By James Driskill
Hey Skunk Mag readers, I’m James and I want to throw some love toward our teeny tiny friends that work so hard to make our lives easier and our plants stronger. I’m talking about the little fellas that are hidden in our soil and everywhere else for that matter. In nature, plants depend on microorganisms to thrive and in many ways the microbes depend on the plant as well. A plant will use a substantial portion of its photosynthate energy to send exudates, or carbon chains (sugar), out through its roots in order to attract microbes like bacteria and fungi. The type of exudate that the plant sends is a sort of signal that attracts a certain type of microbe. The microbe can then provide the plant with a nutrient resource that it needs in exchange. They’re like itty bitty butlers ready to go gather up whatever the plant needs in exchange for some sweet goodies. They are indeed magic microbes for healthy plants.
Plants and “micro-beasties,” The Rev likes to call them, have been working together since the beginning. We know that plants need the entire soil food web in order to fully express themselves and reach their full genetic potential. And diversity is key! We want to make sure that we have a very diverse colony consisting of many different kinds of bacteria, fungi, protozoa, nematodes, earthworms, arthropods, and so on. Having this provides a multitude of benefits such as….
1) Nutrient Cycling: Bacteria and fungi will break down organic matter and store nutrients in their bodies.

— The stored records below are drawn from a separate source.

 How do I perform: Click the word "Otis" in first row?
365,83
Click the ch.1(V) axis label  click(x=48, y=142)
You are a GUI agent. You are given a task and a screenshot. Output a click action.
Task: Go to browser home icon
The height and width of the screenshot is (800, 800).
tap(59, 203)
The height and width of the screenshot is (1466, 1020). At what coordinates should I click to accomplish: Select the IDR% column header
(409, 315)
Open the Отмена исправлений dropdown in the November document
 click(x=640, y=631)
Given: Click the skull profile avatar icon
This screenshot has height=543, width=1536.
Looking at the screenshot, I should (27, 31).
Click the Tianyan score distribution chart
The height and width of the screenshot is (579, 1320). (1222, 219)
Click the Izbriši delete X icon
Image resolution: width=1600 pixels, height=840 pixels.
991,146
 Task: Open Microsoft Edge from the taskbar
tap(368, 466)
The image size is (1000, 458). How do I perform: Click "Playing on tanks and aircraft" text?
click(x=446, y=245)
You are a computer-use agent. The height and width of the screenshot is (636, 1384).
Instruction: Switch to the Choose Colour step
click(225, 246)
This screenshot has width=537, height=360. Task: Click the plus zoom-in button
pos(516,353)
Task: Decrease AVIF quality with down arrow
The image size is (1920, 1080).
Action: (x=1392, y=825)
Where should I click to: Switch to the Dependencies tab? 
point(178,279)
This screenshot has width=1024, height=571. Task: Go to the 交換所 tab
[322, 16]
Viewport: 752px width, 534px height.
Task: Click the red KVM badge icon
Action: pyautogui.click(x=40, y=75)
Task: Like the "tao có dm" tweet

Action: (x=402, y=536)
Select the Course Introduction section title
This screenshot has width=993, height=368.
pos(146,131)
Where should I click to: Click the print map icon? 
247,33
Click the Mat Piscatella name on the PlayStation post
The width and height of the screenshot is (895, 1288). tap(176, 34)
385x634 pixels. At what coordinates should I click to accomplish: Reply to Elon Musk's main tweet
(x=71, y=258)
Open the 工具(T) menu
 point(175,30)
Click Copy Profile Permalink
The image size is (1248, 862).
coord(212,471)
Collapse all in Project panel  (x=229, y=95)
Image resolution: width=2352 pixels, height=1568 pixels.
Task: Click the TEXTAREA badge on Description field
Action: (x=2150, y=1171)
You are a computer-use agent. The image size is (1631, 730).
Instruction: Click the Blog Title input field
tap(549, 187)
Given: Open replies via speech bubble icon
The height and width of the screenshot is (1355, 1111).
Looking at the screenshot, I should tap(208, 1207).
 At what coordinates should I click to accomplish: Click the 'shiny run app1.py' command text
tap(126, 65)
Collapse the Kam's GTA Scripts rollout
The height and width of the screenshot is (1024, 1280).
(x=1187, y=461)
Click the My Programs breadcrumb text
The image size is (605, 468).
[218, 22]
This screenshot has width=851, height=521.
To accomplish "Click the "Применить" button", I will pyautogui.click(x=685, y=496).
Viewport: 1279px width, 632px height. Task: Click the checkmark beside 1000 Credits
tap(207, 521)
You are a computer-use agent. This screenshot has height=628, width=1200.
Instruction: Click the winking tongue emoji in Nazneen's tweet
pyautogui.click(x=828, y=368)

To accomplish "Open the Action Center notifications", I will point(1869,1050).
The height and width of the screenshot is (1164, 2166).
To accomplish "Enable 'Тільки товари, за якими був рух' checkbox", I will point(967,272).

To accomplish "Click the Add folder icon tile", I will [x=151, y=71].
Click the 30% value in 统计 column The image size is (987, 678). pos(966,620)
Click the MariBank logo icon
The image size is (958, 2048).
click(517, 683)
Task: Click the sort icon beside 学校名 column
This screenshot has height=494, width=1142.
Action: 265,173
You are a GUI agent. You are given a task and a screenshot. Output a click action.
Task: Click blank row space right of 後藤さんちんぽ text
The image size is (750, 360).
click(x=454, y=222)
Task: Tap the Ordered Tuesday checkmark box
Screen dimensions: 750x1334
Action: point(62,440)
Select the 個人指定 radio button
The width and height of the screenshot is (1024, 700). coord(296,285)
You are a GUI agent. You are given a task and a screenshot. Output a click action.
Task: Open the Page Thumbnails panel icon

Bacteria are then eaten by protozoa who are, in turn, eaten by nematodes (nematodes also eat fungi). The nematodes are now storing a large number of nutrients in their bodies. They are eaten by earthworms and arthropods. This goes on and on throughout the entire food chain but what is great for our plants is that these nutrients are released back into the soil as an available food source through what Elaine Ingham calls the poop loop. (You can imagine, lol).
Of course, it is possible to supply synthetic nutrients that are available without the need to be broken down into ions. However, this can come with a few concerning problems, especially for the environment and its long term health. Fostering a healthy rhizosphere, or root zone builds soil structure and quality and can limit or replace the need for added fertilizer. Link
2) Pathogen Suppression: A healthy rhizosphere will leave little to no chance for opportunistic pathogens to cause problems. The biology present in a healthy root zone will outcompete “bad guys” for infection sites and in many cases, the “good guys” will either eat the problem organisms or they will release antibiotics to kill the invaders. The same is true for the plants above ground surfaces. Beneficial microbes can cover every part of the plant’s stems, leaves, flowers, etc. and provide robust protection from pathogens. Its own team of bodyguards, hye-yaa!!!
Abiotic Stress Tolerance
3) Abiotic Stress Tolerance: Not all stress comes from pests and diseases. Fluctuations in temperature, humidity, water availability, and so on, negatively affect our plants. Many microbes can provide certain tolerances to these environmental issues. And let’s be honest, these things are hard to control and we all make mistakes.
It is, therefore, important that we try to encourage the harmony between plant and microbe using conscious growing techniques that take advantage of the natural symbiotic relationship that exists between them. This means we should avoid any practice that damages or destroys beneficial microbes. This may not be possible for everyone. So, at least limiting our destructive practices while simultaneously doing things that support the microbial community will ultimately provide us with healthier plants and a cleaner environment for us all. So throw some extra bacteria and fungi in the soil and watch your plants grow with the confidence that comes from knowing that you’re not alone and that we can all grow together. Buy into magic microbes for healthy plants.